> _EXERCISE TEXT_:
The company has expanded its lobbying presence on Capitol Hill to push the legislation. It spent $440,000 on lobbying last year -- more than double what it had spent over the three previous years combined, according to FEC Info., a company that tracks lobbying disclosure reports.
I'm sorry...you should have taken $5K or so of that lobbying money to hire a temp to get that application in on time.
Drug firm seeks tardy patent legislation
By Kevin Freking, Associated Press | June 18, 2006
WASHINGTON -- A day late and possibly several million dollars short. That is the prospect facing one Massachusetts drug manufacturer unless it can get a helping hand from Congress.
Legislation in the House would give the agency overseeing patents discretion in approving late requests for patent extensions. The legislation, which some critics call the ``Dog Ate My Homework Act," is based on a request that arrived one day too late for government consideration.
The events leading to the bill's introduction began Feb. 14, 2001, when the US Patent and Trademark Office received an application from The Medicines Co. for a patent extension on its heart drug Angiomax.
That was one day later than the application deadline -- no later than 60 days after the Food and Drug Administration approves the drug for commercial use and sale. There are no exceptions to that window, so patent officials rejected the application.
Ten lawmakers, including at least two from Massachusetts, have cosponsored a bill that could reverse that decision. The bill gives the director of the patent office the discretion to accept an application if filed fewer than five days after the deadline. The applicant also needs to show that missing the window was unintentional.

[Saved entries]
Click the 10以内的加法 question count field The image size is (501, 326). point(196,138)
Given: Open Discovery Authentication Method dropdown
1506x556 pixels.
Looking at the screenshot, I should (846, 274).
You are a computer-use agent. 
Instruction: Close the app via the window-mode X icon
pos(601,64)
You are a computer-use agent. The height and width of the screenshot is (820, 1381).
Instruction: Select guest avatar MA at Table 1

> _WORK REQUEST A_: In the patent extension article, restate the paragraph beginning "Ten lawmakers, including at least two" as a short bulleted list that keeps its main facts.
> _WORK REQUEST B_: Output the passage of the patent extension article word for word, beginning at the words "The events leading" and stopping after "rejected the application.".
The records come from a separate source.

> _FINAL ANSWER A_:
- Ten lawmakers, including at least two from Massachusetts, have cosponsored a bill that could reverse the rejection.
- The bill would let the patent office director accept an application filed fewer than five days after the deadline.
- The applicant would also have to show that missing the window was unintentional.

> _FINAL ANSWER B_:
The events leading to the bill's introduction began Feb. 14, 2001, when the US Patent and Trademark Office received an application from The Medicines Co. for a patent extension on its heart drug Angiomax.
That was one day later than the application deadline -- no later than 60 days after the Food and Drug Administration approves the drug for commercial use and sale. There are no exceptions to that window, so patent officials rejected the application.